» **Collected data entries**
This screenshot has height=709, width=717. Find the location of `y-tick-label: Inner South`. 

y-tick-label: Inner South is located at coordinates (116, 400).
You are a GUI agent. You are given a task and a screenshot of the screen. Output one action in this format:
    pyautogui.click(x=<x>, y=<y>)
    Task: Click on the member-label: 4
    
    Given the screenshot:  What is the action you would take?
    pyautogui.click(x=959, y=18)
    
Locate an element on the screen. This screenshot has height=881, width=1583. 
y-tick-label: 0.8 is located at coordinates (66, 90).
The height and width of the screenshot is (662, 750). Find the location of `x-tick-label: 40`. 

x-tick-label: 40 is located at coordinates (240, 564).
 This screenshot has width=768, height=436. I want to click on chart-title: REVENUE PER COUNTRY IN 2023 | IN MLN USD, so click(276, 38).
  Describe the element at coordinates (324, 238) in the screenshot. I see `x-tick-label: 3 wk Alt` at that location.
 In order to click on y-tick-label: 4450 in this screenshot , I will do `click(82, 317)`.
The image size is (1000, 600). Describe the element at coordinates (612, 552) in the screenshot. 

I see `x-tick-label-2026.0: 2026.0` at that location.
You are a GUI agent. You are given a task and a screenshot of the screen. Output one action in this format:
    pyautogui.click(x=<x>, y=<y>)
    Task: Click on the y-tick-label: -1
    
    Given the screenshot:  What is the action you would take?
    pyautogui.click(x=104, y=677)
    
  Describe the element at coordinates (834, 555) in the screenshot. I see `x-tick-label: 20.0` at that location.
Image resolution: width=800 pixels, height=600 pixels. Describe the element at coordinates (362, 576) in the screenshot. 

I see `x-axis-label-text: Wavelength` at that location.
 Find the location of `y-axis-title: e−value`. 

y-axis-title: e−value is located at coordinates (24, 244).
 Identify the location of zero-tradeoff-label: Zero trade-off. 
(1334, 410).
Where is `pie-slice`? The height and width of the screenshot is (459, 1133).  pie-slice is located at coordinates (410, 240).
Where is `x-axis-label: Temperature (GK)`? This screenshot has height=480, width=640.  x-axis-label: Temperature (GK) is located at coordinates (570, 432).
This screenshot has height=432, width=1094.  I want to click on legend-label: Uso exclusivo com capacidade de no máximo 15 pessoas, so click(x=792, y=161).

» **TASK STATEMENT**
Retype every item above line for line, without changing any character.

» **PROBLEM SOLUTION**
This screenshot has height=709, width=717. Find the location of `y-tick-label: Inner South`. 

y-tick-label: Inner South is located at coordinates (116, 400).
You are a GUI agent. You are given a task and a screenshot of the screen. Output one action in this format:
    pyautogui.click(x=<x>, y=<y>)
    Task: Click on the member-label: 4
    
    Given the screenshot:  What is the action you would take?
    pyautogui.click(x=959, y=18)
    
Locate an element on the screen. This screenshot has height=881, width=1583. 
y-tick-label: 0.8 is located at coordinates (66, 90).
The height and width of the screenshot is (662, 750). Find the location of `x-tick-label: 40`. 

x-tick-label: 40 is located at coordinates (240, 564).
 This screenshot has width=768, height=436. I want to click on chart-title: REVENUE PER COUNTRY IN 2023 | IN MLN USD, so click(276, 38).
  Describe the element at coordinates (324, 238) in the screenshot. I see `x-tick-label: 3 wk Alt` at that location.
 In order to click on y-tick-label: 4450 in this screenshot , I will do `click(82, 317)`.
The image size is (1000, 600). Describe the element at coordinates (612, 552) in the screenshot. 

I see `x-tick-label-2026.0: 2026.0` at that location.
You are a GUI agent. You are given a task and a screenshot of the screen. Output one action in this format:
    pyautogui.click(x=<x>, y=<y>)
    Task: Click on the y-tick-label: -1
    
    Given the screenshot:  What is the action you would take?
    pyautogui.click(x=104, y=677)
    
  Describe the element at coordinates (834, 555) in the screenshot. I see `x-tick-label: 20.0` at that location.
Image resolution: width=800 pixels, height=600 pixels. Describe the element at coordinates (362, 576) in the screenshot. 

I see `x-axis-label-text: Wavelength` at that location.
 Find the location of `y-axis-title: e−value`. 

y-axis-title: e−value is located at coordinates (24, 244).
 Identify the location of zero-tradeoff-label: Zero trade-off. 
(1334, 410).
Where is `pie-slice`? The height and width of the screenshot is (459, 1133).  pie-slice is located at coordinates (410, 240).
Where is `x-axis-label: Temperature (GK)`? This screenshot has height=480, width=640.  x-axis-label: Temperature (GK) is located at coordinates (570, 432).
This screenshot has height=432, width=1094.  I want to click on legend-label: Uso exclusivo com capacidade de no máximo 15 pessoas, so click(x=792, y=161).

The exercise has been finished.